Ces paramètres par défaut sont issus du manuel standard des applications grand public — infrastructure solide, rapports de plantage utiles, métriques de croissance — appliqués sans trop y penser à une application qui détient l'argent des gens. Ce qui est la partie encourageante : chaque fuite mentionnée dans cette section remonte à une décision qu'un constructeur de portefeuille a le pouvoir de prendre.
Qui regarde
Commençons par les spectateurs que vous souhaiteriez le moins avoir. Les criminels ont compris qu'un registre public fait également office de catalogue de personnes dont les économies peuvent être prises de force. Les attaques à la clé anglaise (wrench attacks) — des vols où la clé est extraite par la violence ou la menace — ont bondi de 75 % en 2025 (s'ouvre dans un nouvel onglet), et les victimes ont perdu environ 101 millions de dollars au cours des quatre premiers mois de 2026 (s'ouvre dans un nouvel onglet) seulement. Et la tendance s'est déplacée vers ce que les enquêteurs appellent le ciblage basé sur les données, où les attaquants profilent les avoirs onchain d'une victime avant même de frapper à sa porte. Dans plus de la moitié des incidents récents, ils ont atteint un conjoint, un enfant ou un parent comme moyen de pression. Un solde de portefeuille qui remonte jusqu'à votre porte d'entrée est une invitation permanente pour les criminels.

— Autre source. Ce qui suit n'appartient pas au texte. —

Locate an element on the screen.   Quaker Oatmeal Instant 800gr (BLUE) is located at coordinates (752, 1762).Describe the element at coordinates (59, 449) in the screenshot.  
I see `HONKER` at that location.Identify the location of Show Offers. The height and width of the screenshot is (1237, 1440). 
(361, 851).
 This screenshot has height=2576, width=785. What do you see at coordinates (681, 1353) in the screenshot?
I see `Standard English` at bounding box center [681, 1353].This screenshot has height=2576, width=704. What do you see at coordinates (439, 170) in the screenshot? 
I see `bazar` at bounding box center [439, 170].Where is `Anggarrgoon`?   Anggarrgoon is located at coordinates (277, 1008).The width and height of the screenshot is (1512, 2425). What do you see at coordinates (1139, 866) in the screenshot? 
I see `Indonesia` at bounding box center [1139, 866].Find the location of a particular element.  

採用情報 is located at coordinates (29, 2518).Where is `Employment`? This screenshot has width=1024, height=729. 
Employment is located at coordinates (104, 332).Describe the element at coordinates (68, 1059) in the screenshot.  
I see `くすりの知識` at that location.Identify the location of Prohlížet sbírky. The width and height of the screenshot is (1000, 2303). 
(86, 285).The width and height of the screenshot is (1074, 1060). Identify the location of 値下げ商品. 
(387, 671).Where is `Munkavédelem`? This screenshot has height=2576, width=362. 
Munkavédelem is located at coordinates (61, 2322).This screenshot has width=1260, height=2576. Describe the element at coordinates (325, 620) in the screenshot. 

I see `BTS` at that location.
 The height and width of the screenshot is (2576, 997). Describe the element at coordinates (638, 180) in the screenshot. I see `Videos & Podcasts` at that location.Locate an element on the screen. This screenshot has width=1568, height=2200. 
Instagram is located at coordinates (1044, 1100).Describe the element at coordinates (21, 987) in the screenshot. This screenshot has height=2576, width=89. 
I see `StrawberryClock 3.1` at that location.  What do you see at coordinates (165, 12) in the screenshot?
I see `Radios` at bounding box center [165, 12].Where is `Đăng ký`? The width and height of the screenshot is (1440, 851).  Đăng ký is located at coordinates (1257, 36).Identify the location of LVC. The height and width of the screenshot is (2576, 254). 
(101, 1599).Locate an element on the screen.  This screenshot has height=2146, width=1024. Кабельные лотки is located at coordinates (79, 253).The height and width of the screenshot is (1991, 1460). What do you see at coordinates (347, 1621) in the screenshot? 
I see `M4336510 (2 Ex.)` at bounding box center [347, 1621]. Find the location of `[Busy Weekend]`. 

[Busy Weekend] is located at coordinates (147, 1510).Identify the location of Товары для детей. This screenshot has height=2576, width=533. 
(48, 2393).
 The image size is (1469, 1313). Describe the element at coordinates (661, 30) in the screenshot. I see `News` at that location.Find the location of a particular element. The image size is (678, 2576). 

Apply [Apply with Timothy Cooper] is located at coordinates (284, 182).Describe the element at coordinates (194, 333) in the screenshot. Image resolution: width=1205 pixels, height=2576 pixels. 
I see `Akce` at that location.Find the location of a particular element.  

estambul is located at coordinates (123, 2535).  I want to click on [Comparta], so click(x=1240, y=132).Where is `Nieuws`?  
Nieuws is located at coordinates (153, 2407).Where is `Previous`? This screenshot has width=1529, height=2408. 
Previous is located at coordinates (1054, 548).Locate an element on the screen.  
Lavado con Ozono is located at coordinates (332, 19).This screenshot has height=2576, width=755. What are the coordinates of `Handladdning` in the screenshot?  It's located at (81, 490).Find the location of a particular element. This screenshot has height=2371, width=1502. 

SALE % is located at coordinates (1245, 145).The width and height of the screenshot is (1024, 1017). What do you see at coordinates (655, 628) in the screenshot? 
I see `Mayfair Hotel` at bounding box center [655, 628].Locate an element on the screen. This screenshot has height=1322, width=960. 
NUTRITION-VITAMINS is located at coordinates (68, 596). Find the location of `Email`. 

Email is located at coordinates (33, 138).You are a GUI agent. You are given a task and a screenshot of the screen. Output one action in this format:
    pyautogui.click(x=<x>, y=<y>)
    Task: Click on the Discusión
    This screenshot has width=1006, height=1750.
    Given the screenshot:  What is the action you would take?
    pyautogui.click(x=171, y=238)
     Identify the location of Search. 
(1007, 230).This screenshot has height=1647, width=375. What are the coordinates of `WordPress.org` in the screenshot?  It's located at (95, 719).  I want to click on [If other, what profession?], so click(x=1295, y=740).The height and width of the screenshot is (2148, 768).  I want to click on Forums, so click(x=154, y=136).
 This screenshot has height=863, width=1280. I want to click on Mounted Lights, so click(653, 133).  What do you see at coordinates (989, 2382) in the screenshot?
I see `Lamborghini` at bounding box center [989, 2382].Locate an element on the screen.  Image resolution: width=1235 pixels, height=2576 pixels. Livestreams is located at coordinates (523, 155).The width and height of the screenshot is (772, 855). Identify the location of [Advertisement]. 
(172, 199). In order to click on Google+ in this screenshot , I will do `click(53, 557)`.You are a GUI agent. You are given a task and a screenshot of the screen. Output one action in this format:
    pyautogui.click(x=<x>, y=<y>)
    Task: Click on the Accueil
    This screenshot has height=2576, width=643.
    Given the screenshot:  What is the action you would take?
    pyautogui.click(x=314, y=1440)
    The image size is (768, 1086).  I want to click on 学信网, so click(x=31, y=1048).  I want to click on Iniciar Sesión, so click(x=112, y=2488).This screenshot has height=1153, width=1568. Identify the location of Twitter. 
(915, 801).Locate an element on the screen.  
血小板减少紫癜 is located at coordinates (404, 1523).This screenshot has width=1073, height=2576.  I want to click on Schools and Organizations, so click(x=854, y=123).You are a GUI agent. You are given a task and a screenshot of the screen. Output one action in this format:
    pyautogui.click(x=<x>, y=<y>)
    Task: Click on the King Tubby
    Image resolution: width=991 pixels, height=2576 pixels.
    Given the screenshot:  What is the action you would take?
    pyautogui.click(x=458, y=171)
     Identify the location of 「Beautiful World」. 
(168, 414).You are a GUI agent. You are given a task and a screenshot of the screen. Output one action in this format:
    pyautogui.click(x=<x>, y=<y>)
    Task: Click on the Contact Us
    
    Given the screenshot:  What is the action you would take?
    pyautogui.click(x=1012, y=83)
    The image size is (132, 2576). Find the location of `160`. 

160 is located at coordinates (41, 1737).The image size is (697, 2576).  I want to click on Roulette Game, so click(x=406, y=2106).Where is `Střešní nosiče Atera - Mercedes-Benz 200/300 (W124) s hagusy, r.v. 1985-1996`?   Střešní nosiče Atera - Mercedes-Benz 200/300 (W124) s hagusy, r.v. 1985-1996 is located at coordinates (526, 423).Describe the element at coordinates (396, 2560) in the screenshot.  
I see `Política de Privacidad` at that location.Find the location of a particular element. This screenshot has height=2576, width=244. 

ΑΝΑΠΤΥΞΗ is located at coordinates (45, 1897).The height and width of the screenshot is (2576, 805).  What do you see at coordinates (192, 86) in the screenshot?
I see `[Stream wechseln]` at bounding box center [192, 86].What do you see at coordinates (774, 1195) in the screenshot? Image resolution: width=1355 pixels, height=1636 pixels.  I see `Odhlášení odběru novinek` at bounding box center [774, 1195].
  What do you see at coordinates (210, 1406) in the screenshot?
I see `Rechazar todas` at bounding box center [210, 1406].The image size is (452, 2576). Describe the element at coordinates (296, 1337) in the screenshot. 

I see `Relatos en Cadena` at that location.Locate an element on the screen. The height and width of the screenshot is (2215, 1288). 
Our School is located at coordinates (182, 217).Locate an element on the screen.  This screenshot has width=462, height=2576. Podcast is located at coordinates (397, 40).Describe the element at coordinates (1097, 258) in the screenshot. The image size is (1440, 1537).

Ensuite, il y a les spectateurs avec des insignes. Un registre transparent est un système de surveillance qu'aucun gouvernement n'a besoin de construire : un enregistrement complet de qui a payé qui, quand et combien, exposé publiquement, accessible par une simple requête sans assignation à comparaître. À quel point cela devrait vous inquiéter dépend de qui vous gouverne, et pour des millions de personnes, la réponse est un gouvernement qui punit un don au parti d'opposition, un abonnement VPN ou des économies détenues dans une monnaie que l'État ne peut pas imprimer.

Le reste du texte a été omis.